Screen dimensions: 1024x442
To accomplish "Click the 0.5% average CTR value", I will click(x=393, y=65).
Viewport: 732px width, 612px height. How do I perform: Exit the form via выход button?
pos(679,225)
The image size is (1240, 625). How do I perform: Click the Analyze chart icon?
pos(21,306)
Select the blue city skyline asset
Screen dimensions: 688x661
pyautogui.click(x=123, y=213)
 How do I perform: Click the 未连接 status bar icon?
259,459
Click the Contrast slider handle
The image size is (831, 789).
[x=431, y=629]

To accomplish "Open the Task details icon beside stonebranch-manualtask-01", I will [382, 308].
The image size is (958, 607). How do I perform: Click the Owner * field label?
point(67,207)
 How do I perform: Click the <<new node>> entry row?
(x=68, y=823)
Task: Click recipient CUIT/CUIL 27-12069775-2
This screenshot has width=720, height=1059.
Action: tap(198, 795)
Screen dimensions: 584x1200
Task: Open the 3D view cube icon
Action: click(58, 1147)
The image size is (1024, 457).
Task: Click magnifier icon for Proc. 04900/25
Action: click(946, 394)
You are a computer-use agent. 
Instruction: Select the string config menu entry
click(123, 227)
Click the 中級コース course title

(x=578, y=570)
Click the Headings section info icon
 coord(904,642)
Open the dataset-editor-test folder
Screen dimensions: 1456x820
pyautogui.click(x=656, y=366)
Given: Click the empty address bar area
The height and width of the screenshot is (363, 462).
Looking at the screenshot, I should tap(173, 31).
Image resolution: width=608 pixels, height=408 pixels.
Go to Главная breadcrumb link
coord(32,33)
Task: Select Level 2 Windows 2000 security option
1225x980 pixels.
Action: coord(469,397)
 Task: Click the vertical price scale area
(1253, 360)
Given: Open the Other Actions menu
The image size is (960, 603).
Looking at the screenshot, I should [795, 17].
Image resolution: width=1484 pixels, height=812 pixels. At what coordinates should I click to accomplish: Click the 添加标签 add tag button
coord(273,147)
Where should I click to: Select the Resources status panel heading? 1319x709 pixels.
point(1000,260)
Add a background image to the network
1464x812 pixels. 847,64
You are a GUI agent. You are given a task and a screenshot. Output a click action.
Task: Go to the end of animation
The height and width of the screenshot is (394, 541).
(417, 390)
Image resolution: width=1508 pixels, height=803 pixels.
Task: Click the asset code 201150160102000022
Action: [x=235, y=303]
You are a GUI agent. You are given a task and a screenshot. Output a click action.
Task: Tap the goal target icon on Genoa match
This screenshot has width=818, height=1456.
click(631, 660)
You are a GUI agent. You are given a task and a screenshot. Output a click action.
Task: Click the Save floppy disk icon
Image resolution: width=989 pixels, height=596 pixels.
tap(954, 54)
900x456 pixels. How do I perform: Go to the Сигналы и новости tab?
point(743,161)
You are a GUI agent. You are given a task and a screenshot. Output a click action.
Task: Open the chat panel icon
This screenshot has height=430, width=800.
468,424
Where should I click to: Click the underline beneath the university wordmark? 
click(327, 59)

#### Directions for this task:
Every line that holds the word "will" should be copied from the records above.

#### Result for this task:
To accomplish "Click the 0.5% average CTR value", I will click(x=393, y=65).
To accomplish "Open the Task details icon beside stonebranch-manualtask-01", I will [382, 308].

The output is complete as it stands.